Big Agnes Jupiter's Cabin Tent Line

The Jupiter’s Cabin 4 ($289.95) line is new for 2010 and is a bit of a cross between the Big House and Lynx Pass models. The Jupiter’s Cabin line is relatively heavy, at 11lb., 6oz. (tent, fly and poles), which is indicative of the heavier polyester fly and less mesh venting. The center-height of the Jupiter’s Cabin is 66-inches and, while the footprint (sold separately) and fly can be used independently of the tent body, for lightweight summertime use, this combination still tips the scales at 9lb. 14oz. so the utility of this feature in the Jupiter’s Cabin line is of marginal benefit.

See also…

6 thoughts on “2010 Big Agnes Family Camping Tents

  1. We have an “old” Hillary 4-man tent that we purchased pre-kids. Needless to say, with five of us now, we need to upgrade! I’ve heard good things about a jeep branded multiroom tent – some friends of ours had one in a wicked rain storm this summer, and theirs was the only tent left standing.
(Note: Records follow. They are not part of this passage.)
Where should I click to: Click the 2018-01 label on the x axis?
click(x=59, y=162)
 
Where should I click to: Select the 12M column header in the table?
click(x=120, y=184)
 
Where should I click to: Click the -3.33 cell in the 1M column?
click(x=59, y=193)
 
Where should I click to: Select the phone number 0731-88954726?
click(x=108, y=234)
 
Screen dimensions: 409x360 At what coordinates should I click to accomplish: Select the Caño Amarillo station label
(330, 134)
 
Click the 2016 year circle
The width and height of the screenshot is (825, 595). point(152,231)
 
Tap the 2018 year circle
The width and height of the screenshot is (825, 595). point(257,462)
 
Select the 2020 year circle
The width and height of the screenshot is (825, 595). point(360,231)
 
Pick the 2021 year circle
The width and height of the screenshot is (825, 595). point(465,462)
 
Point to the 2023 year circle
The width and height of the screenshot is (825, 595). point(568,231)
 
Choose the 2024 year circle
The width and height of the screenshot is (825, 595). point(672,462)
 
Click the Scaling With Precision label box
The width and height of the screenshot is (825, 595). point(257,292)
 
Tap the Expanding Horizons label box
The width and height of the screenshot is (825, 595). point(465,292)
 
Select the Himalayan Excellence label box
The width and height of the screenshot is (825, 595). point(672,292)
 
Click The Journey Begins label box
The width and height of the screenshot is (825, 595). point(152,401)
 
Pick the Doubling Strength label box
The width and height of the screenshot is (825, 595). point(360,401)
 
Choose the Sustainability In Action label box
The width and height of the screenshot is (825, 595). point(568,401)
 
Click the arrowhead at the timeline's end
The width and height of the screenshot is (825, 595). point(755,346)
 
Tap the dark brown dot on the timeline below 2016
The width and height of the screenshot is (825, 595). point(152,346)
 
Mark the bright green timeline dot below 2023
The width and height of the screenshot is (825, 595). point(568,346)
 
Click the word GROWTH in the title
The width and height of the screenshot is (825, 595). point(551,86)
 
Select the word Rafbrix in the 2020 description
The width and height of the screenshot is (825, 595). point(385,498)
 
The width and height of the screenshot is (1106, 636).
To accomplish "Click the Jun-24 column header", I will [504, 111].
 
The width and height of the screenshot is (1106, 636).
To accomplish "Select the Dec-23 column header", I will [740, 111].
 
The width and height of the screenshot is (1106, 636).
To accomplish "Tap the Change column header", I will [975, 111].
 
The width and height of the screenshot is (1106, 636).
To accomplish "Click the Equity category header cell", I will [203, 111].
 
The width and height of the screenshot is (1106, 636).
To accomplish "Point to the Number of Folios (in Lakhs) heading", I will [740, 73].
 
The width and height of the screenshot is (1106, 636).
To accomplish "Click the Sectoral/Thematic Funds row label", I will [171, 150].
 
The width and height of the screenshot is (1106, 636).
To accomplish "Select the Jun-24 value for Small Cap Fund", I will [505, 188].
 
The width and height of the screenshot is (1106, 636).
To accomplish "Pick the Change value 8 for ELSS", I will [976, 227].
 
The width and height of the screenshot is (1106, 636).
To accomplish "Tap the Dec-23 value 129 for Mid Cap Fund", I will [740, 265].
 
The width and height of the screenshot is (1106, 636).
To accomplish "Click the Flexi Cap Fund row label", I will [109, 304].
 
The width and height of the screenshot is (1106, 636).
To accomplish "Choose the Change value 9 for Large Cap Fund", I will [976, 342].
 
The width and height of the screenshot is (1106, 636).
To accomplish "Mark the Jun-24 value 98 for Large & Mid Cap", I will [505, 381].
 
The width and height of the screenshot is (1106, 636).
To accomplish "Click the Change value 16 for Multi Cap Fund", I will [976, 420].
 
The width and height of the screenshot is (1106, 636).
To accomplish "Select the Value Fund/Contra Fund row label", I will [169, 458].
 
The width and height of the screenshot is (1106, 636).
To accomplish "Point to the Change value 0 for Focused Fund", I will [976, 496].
    • I think those are Coleman tents. I know someone with a Copper Canyon model that’s been through several rain storms, with no problems. That’s pretty good for a cabin tent.

  2. It was pretty cold the time I’m talking about a pole snapping, as well as windy. I wonder if fiberglass becomes brittle at lower temperatures. Actually it was when I was trying to fold the tent up that it got caught by the wind and the pole snapped. A big tent is harder to fold up than a small one.

  3. You make a good point on the aluminum poles. I have a couple of small tents which I’ve used for years – lightweight tents that pack up small – and the poles were/are great. Then I bought a bigger family tent from Costco – one to use right out the car – and one of the poles broke the first time I took it out. Kansas can be pretty windy, as can many campsites in other states. The big tent is also really cold – fine to use in the heat of summer, but no good in spring or fall when temperatures get down to freezing overnight.

    • Alison – my experience with fiberglass poles is that they start to fray and come apart where the pole sections go together. I haven’t ever snapped one (knock on, uh fiberglass?), but I’ve sure heard a lot of horror stories about that.